3. Способ обогащения агрегатов эндокринных клеток по п. 2, где в случае, если указанные эндокринные клетки из стадии (i) представляют собой эндокринные клетки-предшественники, совместно экспрессирующие NKX2.2 и NKX6.1, указанный способ дополнительно включает стадию (v) обеспечения дифференцировки указанных эндокринных клеток-предшественников, совместно экспрессирующих NKX2.2 и NKX6.1, с получением агрегатов эндокринных клеток, совместно экспрессирующих NKX6.1 и C-пептид.

4. Способ по любому из пп. 1-3, где указанные стволовые клетки представляют собой эмбриональные стволовые клетки, предпочтительно человеческие эмбриональные стволовые клетки.

5. Способ по любому из пп. 1-3, где указанные стволовые клетки представляют собой индуцированные плюрипотентные стволовые клетки.

6. Способ по п. 1, где агрегаты эндокринных клеток стадии (i) диссоциируют с помощью ферментов или реагентов, отличных от ферментов.

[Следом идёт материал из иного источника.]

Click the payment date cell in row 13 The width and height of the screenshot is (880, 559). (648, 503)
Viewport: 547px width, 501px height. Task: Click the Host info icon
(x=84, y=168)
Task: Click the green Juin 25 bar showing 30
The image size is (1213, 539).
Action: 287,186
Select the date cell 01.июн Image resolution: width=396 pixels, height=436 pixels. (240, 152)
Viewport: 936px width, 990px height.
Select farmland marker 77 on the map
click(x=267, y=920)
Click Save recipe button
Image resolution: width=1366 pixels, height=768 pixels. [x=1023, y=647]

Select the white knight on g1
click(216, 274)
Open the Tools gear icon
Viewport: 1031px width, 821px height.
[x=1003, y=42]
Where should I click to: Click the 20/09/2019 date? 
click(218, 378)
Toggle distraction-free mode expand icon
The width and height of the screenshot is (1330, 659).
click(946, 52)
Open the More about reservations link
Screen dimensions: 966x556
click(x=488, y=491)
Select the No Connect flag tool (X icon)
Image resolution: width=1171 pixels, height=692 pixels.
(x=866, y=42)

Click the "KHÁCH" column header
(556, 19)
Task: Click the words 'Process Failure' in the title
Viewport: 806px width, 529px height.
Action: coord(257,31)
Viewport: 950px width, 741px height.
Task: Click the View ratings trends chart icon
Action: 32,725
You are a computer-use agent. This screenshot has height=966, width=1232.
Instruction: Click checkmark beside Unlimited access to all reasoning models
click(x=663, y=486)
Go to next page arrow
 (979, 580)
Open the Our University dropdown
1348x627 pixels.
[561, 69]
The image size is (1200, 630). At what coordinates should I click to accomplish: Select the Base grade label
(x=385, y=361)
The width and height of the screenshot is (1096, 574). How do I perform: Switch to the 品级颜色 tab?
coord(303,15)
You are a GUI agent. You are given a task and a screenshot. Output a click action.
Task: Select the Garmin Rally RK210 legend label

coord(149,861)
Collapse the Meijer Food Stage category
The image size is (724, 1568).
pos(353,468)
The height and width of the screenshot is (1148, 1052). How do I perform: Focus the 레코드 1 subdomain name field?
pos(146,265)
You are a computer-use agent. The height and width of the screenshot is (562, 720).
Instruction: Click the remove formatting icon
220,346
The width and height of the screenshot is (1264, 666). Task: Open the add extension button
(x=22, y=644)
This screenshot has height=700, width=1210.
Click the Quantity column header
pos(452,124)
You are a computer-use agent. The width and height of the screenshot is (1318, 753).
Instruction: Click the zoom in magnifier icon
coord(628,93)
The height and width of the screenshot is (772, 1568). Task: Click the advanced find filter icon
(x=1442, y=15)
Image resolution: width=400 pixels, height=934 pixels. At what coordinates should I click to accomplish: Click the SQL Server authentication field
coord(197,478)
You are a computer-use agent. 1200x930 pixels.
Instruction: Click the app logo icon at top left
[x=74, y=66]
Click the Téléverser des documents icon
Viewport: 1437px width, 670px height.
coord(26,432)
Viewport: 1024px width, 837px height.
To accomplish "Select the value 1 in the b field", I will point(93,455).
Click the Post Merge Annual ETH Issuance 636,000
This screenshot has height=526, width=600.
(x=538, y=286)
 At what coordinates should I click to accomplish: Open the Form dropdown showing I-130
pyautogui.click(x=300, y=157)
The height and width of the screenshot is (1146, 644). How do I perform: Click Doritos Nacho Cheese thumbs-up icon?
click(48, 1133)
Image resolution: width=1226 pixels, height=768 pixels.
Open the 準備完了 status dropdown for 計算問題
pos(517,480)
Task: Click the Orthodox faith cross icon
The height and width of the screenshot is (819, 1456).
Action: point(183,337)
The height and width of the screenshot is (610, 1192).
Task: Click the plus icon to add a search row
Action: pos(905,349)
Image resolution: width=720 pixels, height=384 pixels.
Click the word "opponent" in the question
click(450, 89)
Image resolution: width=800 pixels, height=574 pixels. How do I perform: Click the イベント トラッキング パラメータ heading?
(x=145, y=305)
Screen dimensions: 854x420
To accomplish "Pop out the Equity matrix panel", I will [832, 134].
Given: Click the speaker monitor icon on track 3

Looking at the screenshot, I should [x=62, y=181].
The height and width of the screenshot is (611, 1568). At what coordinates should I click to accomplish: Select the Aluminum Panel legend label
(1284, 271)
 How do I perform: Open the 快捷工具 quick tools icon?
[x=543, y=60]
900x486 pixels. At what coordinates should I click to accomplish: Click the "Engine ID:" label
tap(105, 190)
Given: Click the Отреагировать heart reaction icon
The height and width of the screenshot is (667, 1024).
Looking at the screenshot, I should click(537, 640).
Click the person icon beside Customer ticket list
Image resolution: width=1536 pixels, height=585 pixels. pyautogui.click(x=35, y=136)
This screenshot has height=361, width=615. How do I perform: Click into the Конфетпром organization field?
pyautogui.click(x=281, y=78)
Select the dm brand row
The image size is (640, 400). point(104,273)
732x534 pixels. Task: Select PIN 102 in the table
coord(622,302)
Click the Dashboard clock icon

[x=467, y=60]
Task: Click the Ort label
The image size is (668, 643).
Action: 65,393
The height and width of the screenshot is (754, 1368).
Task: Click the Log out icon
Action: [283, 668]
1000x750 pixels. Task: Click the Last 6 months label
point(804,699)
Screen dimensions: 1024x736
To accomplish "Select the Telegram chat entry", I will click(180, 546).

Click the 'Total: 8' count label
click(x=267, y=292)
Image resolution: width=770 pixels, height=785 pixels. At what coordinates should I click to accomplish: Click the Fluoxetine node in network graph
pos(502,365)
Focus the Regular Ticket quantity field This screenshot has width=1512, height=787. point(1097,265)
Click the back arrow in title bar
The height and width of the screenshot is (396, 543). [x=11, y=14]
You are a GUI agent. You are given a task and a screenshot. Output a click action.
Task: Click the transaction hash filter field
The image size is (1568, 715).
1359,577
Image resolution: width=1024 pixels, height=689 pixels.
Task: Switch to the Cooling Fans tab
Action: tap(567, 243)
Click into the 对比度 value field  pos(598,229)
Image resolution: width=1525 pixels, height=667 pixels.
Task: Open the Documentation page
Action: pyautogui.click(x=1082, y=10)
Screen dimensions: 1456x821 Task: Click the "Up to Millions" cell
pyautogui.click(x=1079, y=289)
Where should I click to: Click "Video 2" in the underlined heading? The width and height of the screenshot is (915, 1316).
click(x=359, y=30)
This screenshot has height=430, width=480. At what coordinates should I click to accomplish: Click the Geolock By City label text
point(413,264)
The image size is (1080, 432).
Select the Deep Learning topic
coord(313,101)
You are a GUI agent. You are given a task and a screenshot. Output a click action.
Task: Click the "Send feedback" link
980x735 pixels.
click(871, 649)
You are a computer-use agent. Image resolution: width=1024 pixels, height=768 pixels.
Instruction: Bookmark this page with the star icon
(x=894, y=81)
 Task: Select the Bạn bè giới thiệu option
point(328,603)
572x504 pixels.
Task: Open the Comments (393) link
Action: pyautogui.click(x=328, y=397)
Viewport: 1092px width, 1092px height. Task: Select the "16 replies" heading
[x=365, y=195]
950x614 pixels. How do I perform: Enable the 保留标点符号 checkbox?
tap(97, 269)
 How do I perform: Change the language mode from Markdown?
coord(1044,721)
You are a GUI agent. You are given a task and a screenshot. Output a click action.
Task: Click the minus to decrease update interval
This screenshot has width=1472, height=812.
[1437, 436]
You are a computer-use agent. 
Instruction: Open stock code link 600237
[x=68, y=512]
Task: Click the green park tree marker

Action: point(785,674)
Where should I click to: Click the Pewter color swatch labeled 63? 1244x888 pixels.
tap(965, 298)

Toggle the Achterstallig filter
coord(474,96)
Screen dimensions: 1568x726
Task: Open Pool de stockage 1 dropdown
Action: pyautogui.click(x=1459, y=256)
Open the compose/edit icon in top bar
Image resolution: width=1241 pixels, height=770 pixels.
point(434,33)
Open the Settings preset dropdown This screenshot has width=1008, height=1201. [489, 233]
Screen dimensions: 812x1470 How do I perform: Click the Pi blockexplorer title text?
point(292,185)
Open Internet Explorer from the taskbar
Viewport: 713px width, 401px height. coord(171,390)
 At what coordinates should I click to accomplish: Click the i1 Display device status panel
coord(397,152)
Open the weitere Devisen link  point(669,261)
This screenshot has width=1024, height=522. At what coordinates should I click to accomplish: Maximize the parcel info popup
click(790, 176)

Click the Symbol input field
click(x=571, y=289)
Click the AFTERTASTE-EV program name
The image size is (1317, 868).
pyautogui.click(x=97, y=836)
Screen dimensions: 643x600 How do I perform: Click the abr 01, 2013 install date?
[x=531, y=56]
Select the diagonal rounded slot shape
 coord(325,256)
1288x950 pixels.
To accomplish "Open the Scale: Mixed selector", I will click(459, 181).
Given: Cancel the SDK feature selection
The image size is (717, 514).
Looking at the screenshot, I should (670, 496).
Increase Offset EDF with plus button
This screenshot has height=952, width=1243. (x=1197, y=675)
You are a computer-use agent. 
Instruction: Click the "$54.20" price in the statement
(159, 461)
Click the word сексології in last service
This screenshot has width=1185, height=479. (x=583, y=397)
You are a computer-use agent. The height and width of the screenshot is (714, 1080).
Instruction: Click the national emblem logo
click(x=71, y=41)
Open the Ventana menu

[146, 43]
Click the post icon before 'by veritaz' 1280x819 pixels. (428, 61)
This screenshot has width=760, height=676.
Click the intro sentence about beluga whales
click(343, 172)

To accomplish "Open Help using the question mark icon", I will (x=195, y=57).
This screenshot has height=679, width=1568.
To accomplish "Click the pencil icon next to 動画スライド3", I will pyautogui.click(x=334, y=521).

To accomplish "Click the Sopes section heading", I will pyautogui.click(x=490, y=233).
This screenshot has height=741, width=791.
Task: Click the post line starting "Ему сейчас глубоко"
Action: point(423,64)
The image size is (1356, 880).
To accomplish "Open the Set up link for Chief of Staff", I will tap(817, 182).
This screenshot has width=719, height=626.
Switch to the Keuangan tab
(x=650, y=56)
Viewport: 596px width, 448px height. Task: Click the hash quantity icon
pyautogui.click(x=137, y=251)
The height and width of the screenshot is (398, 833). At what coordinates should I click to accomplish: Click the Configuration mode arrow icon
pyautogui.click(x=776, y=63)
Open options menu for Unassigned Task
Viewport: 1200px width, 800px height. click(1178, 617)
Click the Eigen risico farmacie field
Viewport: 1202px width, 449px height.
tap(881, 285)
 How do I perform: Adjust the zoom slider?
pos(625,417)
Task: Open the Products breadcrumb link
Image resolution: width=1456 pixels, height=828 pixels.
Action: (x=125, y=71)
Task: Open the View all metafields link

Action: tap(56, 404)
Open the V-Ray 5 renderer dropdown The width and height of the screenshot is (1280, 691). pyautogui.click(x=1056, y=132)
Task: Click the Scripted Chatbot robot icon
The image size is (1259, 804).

7. Способ по п. 6, где агрегаты эндокринных клеток стадии (i) диссоциируют с помощью ферментов, выбранных из группы, состоящей из протеаз или смесей протеаз, трипсина, коллагеназы, эластазы или их смесей.

8. Способ по п. 6, где агрегаты эндокринных клеток стадии (i) диссоциируют с помощью фермента аккутазы.

9. Способ по п. 6, где агрегаты эндокринных клеток стадии (i) диссоциируют с помощью реагентов, отличных от ферментов, выбранных из группы, состоящей из этилендиаминтетрауксусной кислоты (EDTA) или этиленгликоль-бис(β-аминоэтилэфир)-N,N,N',N'-тетрауксусной кислоты (EGTA).

10. Способ по п. 1, где после обработки отдельных клеток средой для криоконсервации на стадии (ii) температуру понижают за один скачок или постепенно до от -70°C до -196°C, от -80°C до -160°C или от -80°C до -120°C, или -80°C с получением криоконсервированных клеток.